▸ **What needs to be done**:
Every line from the one with "Task: Open the Cleaning mode dropdown" to the final line of the records should be printed exactly as it is, with pictures left out.

▸ **Source data**:
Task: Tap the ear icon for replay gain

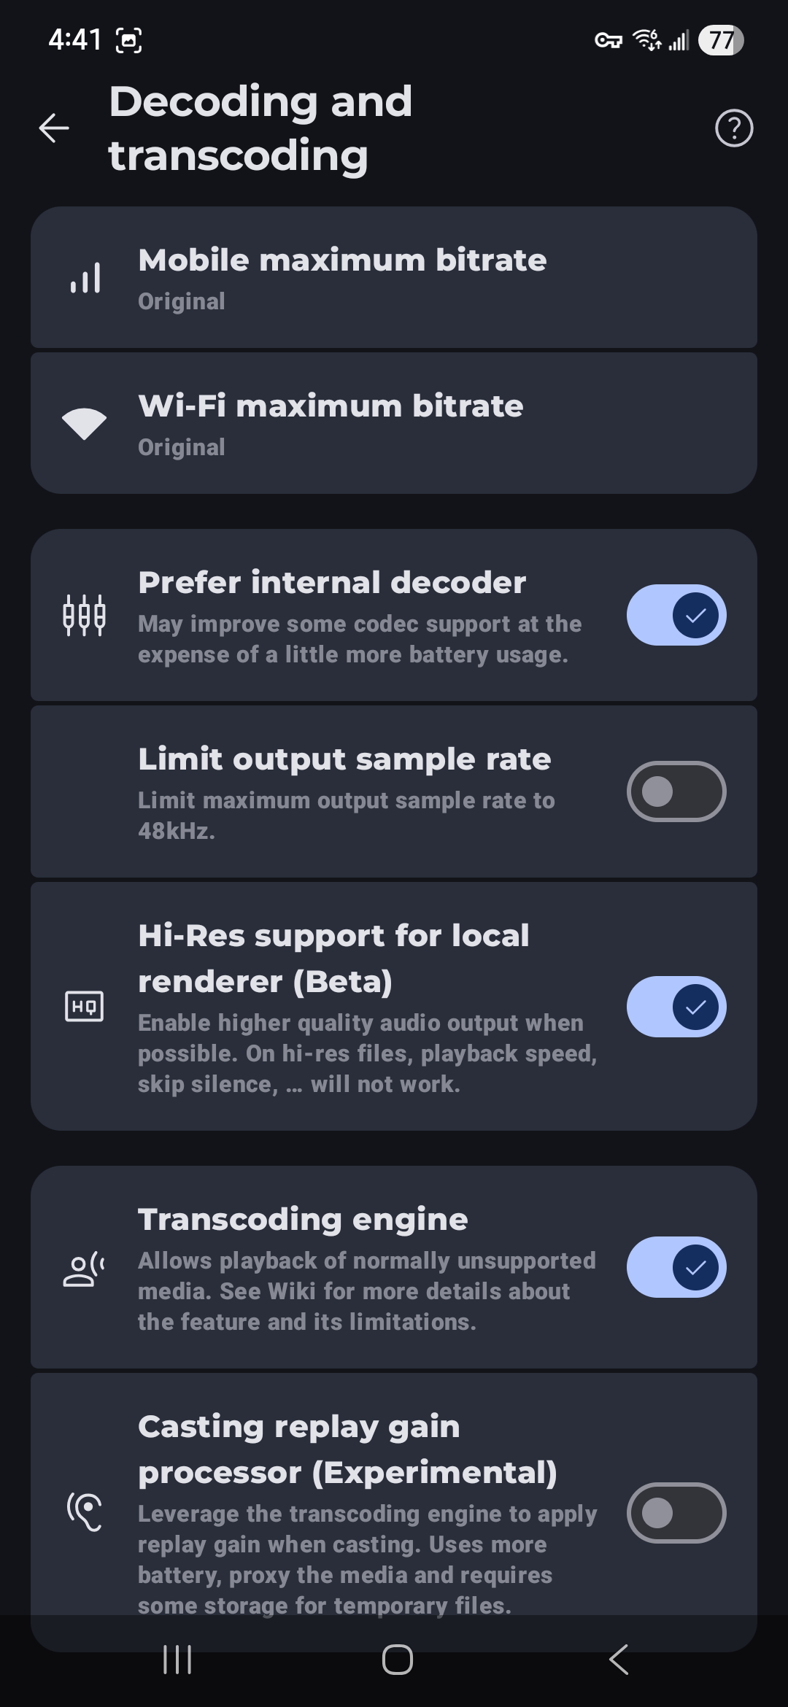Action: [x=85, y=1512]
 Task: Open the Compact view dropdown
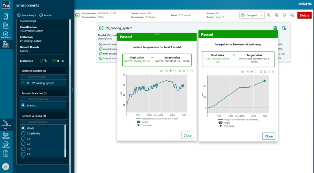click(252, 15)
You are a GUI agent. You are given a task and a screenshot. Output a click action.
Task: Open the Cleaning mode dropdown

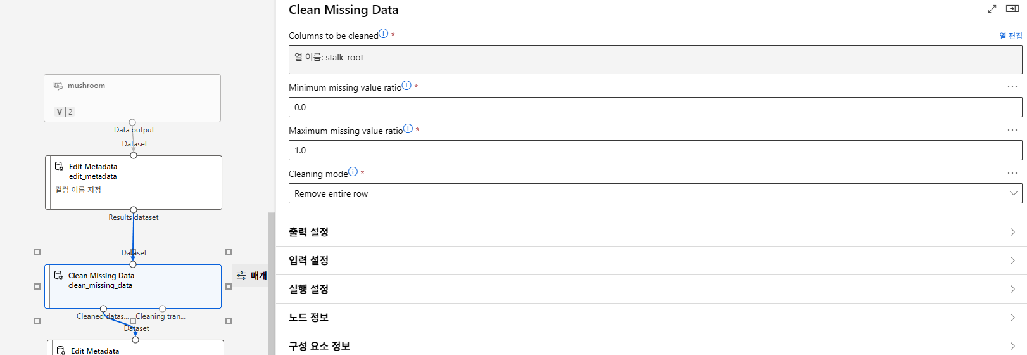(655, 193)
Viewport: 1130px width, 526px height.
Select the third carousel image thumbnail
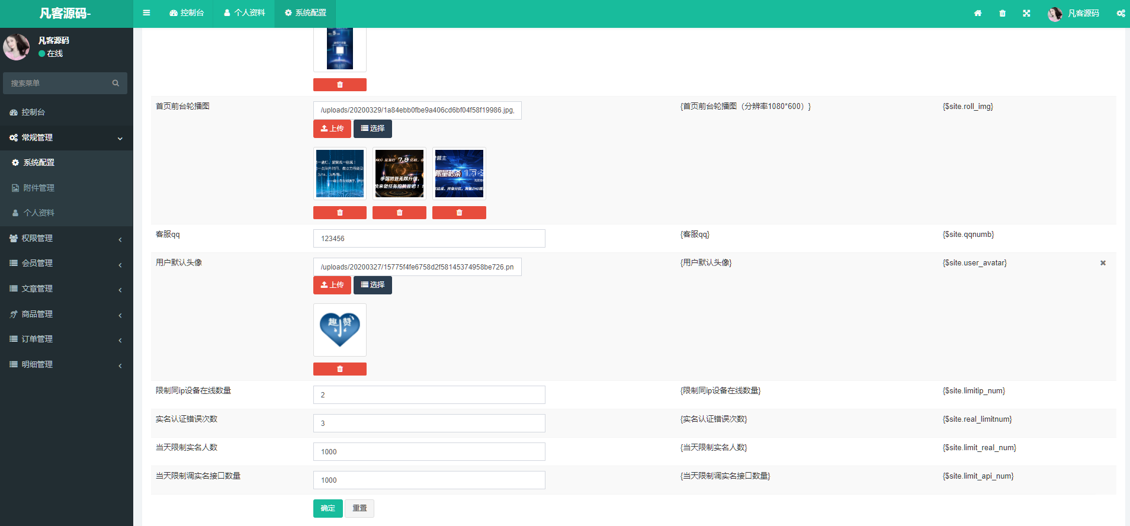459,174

▸ **Expected output**:
Task: Open the Cleaning mode dropdown

(655, 193)
Viewport: 1130px width, 526px height.
Select the third carousel image thumbnail
459,174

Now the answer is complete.